Ce qui fait dire à Rossa White, économiste au cabinet Davy, que «l'Irlande est une économie à deux vitesses» : «la partie de l'économie appartenant à des groupes étrangers s'est rétablie, tandis que le reste est à la traîne».

Résultat, elle dit tabler sur une croissance de 1% du PIB sur l'ensemble de l'année, mais sur un nouveau repli du PNB.

De plus, le taux de chômage a grimpé en juin à 13,4% de la population active, son plus haut niveau depuis 16 ans, et le nombre de personnes indemnisées a atteint un sommet dans l'histoire du pays.

Or, comme le remarque Ronnie O'Toole, de la National Irish Bank, «dans une économie moderne, l'emploi dépend surtout de la consommation intérieure, et pas des exportations».

La semaine dernière, le Fonds monétaire international avait lui-même prévenu que le pays devrait se contenter d'une reprise à un rythme modeste, loin des taux records (10% en l'an 2000) auxquels elle s'était habituée avant la crise, avec «un faible potentiel de croissance, et un chômage élevé».

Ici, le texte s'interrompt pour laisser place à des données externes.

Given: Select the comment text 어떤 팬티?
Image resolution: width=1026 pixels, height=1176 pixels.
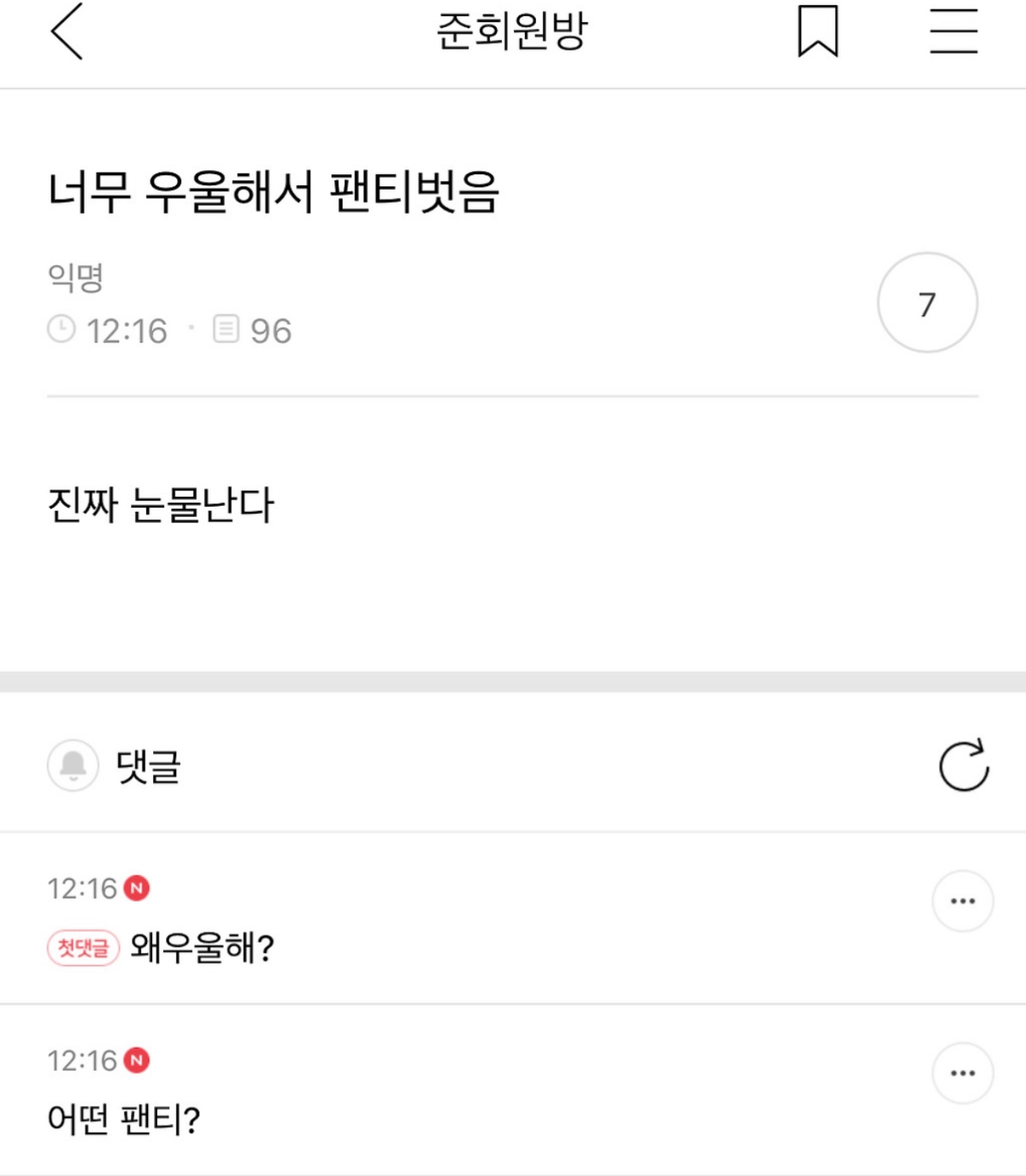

Enfin, le système bancaire irlandais, mis à genoux par la crise des subprime et l'effondrement d'une bulle immobilière entraîné par la crise du crédit en 2007, reste convalescent.

Au printemps, le gouvernement, dirigé par l'impopulaire Premier ministre Brian Cowen, avait dû lancer un plan de sauvetage qui devrait lui donner le contrôle total ou partiel de cinq des plus grandes banques du pays, via l'injection de milliards d'euros de capitaux publics.

Plus optimiste, Alan McQuaid, chef économiste de la maison de courtage Bloxham, a estimé qu'à défaut de retrouver ses taux de croissance d'antan, «l'Irlande devrait caracoler à nouveau en tête de la croissance de la zone euro sur les douze prochains mois, aidée par les exports, à condition que la crise de la dette en Europe ne vire pas à la crise tout court».